Spoken Language Processing

Text-To-Speech System: The task of transforming text into spoken words may be decomposed into several subtasks:

  1. Decide how to read the text, or how to expand abbreviations, numeric expressions, etc. into words. Examples: Dr./doctor; 12/twelve; ASAP/as soon as possible.
  2. Decide how to pronounce each word, or how to convert letters (graphemes) into sounds (phonemes). Examples: house/h aw s; beef/b iy f; speech/s p iy ch.
  3. Decide what prosody to use for each phrase, or how to assign specific stress, rhythm and intonation patterns to the target sequence of phonemes.
  4. Synthesize the target sequence of phonemes. There are several ways of achieving this. The most common, called concatenative synthesis, consists in recording lots of speech from a person, and later copy-pasting individual phoneme-like units to generate the intended message.

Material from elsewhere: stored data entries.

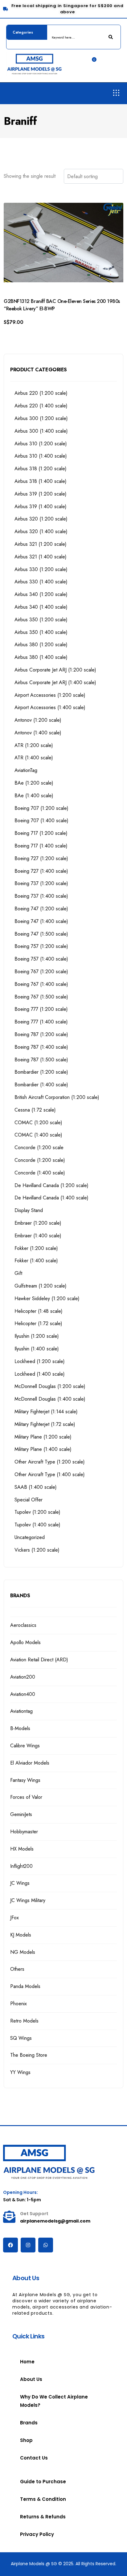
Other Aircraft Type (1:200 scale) (49, 1461)
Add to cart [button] (25, 332)
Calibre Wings (25, 1745)
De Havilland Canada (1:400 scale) (51, 1197)
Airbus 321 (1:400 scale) (40, 556)
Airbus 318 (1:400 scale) (40, 481)
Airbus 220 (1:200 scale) (41, 393)
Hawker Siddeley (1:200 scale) (47, 1298)
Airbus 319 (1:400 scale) (40, 506)
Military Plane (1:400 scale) (43, 1449)
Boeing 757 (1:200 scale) (41, 946)
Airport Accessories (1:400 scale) (49, 707)
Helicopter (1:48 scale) (38, 1311)
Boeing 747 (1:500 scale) (41, 933)
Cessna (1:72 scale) (35, 1109)
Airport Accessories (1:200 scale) (49, 695)
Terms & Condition (43, 2499)
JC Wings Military (27, 1900)
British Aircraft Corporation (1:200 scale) (56, 1097)
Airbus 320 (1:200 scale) (41, 518)
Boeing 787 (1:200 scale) (41, 1034)
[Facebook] (10, 2245)
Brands (29, 2422)
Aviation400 (22, 1694)
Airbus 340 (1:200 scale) (41, 594)
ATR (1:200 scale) (33, 745)
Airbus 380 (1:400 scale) (41, 657)
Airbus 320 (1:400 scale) (41, 531)
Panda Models (25, 1986)
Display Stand (28, 1210)
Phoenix (18, 2003)
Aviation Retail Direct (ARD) (39, 1659)
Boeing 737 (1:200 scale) (41, 883)
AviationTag (25, 770)
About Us (31, 2379)
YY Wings (20, 2072)
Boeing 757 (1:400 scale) (41, 958)
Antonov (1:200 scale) (37, 720)
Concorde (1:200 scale (38, 1147)
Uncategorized (29, 1537)
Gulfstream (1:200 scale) (40, 1285)
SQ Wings (21, 2038)
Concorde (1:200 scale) (39, 1160)
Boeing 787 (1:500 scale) (41, 1059)
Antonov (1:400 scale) (37, 732)
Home (27, 2361)
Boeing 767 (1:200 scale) (41, 971)
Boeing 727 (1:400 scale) (41, 871)
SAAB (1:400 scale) (35, 1487)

We are currently building an Argentinian Spanish TTS system, aiming in the medium term at developing assistive technologies such as screen readers, potentially useful to people who are visually impaired or illiterate.

 

Prosody Modeling: Often without noticing it, we constantly alter the way we talk according to countless reasons. We manipulate the intonation, rhythm and stress (the ‘prosody’) of our speech to ask questions, to answer them, to structure our discourse, to coordinate our conversations, to express our feelings, to lie, to tell jokes, to confide secrets, etc.

With few exceptions, state-of-the-art speech processing systems are designed to process ‘what’ is said, but not ‘how’ it is said. In consequence, utterances such as “John saw a man on the hill with a telescope”, which need to be prosodically disambiguated, are usually mishandled by current systems.

This project consists in building computational models that describe different dimensions of prosodic variation in spoken language. We focus on two languages of study: English and Spanish.